▶ Task description
Each entry that follows should be retyped exactly.

▶ Records for this task
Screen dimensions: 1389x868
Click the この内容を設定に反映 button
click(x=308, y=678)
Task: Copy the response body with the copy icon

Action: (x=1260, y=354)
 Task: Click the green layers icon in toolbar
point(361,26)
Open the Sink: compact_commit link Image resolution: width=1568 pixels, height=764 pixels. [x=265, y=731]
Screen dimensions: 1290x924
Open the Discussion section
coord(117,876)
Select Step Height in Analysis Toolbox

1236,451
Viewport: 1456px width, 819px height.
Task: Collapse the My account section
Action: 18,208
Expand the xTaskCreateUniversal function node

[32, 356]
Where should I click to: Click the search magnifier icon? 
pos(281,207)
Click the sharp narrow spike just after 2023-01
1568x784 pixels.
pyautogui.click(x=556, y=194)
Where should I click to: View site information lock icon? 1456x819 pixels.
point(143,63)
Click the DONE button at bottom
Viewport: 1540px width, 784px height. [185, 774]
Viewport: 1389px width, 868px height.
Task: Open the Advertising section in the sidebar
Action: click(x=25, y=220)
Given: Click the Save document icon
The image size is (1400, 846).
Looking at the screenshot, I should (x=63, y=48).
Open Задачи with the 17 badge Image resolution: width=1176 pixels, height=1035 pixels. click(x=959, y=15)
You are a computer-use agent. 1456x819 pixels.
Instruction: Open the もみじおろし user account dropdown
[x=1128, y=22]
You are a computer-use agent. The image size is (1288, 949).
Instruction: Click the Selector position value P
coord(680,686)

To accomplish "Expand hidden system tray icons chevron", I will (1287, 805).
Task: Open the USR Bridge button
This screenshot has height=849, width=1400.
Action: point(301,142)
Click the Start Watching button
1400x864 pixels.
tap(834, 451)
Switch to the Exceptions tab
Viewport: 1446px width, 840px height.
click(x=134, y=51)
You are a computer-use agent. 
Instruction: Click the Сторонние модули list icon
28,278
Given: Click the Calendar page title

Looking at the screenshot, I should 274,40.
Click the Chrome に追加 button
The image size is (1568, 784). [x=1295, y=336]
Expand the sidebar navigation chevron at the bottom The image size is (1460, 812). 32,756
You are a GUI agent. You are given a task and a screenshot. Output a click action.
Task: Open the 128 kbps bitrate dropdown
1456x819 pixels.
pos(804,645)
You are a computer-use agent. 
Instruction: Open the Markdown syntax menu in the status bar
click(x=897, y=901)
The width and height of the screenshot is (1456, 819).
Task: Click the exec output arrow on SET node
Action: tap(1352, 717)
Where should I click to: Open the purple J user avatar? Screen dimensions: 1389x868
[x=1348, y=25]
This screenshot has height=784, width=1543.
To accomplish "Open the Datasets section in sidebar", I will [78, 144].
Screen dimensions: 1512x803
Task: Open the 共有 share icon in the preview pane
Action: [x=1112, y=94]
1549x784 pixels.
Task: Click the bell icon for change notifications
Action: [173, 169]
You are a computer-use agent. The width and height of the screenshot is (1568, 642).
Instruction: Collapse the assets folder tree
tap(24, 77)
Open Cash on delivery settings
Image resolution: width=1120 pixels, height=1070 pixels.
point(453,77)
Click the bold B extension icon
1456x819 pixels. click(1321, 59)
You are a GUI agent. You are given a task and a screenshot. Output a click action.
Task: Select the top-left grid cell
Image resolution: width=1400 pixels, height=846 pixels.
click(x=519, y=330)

▶ Your response
Screen dimensions: 1389x868
Click the この内容を設定に反映 button
click(x=308, y=678)
Task: Copy the response body with the copy icon

Action: (x=1260, y=354)
 Task: Click the green layers icon in toolbar
point(361,26)
Open the Sink: compact_commit link Image resolution: width=1568 pixels, height=764 pixels. [x=265, y=731]
Screen dimensions: 1290x924
Open the Discussion section
coord(117,876)
Select Step Height in Analysis Toolbox

1236,451
Viewport: 1456px width, 819px height.
Task: Collapse the My account section
Action: 18,208
Expand the xTaskCreateUniversal function node

[32, 356]
Where should I click to: Click the search magnifier icon? 
pos(281,207)
Click the sharp narrow spike just after 2023-01
1568x784 pixels.
pyautogui.click(x=556, y=194)
Where should I click to: View site information lock icon? 1456x819 pixels.
point(143,63)
Click the DONE button at bottom
Viewport: 1540px width, 784px height. [185, 774]
Viewport: 1389px width, 868px height.
Task: Open the Advertising section in the sidebar
Action: click(x=25, y=220)
Given: Click the Save document icon
The image size is (1400, 846).
Looking at the screenshot, I should (x=63, y=48).
Open Задачи with the 17 badge Image resolution: width=1176 pixels, height=1035 pixels. click(x=959, y=15)
You are a computer-use agent. 1456x819 pixels.
Instruction: Open the もみじおろし user account dropdown
[x=1128, y=22]
You are a computer-use agent. The image size is (1288, 949).
Instruction: Click the Selector position value P
coord(680,686)

To accomplish "Expand hidden system tray icons chevron", I will (1287, 805).
Task: Open the USR Bridge button
This screenshot has height=849, width=1400.
Action: point(301,142)
Click the Start Watching button
1400x864 pixels.
tap(834, 451)
Switch to the Exceptions tab
Viewport: 1446px width, 840px height.
click(x=134, y=51)
You are a computer-use agent. 
Instruction: Click the Сторонние модули list icon
28,278
Given: Click the Calendar page title

Looking at the screenshot, I should 274,40.
Click the Chrome に追加 button
The image size is (1568, 784). [x=1295, y=336]
Expand the sidebar navigation chevron at the bottom The image size is (1460, 812). 32,756
You are a GUI agent. You are given a task and a screenshot. Output a click action.
Task: Open the 128 kbps bitrate dropdown
1456x819 pixels.
pos(804,645)
You are a computer-use agent. 
Instruction: Open the Markdown syntax menu in the status bar
click(x=897, y=901)
The width and height of the screenshot is (1456, 819).
Task: Click the exec output arrow on SET node
Action: tap(1352, 717)
Where should I click to: Open the purple J user avatar? Screen dimensions: 1389x868
[x=1348, y=25]
This screenshot has height=784, width=1543.
To accomplish "Open the Datasets section in sidebar", I will [78, 144].
Screen dimensions: 1512x803
Task: Open the 共有 share icon in the preview pane
Action: [x=1112, y=94]
1549x784 pixels.
Task: Click the bell icon for change notifications
Action: [173, 169]
You are a computer-use agent. The width and height of the screenshot is (1568, 642).
Instruction: Collapse the assets folder tree
tap(24, 77)
Open Cash on delivery settings
Image resolution: width=1120 pixels, height=1070 pixels.
point(453,77)
Click the bold B extension icon
1456x819 pixels. click(1321, 59)
You are a GUI agent. You are given a task and a screenshot. Output a click action.
Task: Select the top-left grid cell
Image resolution: width=1400 pixels, height=846 pixels.
click(x=519, y=330)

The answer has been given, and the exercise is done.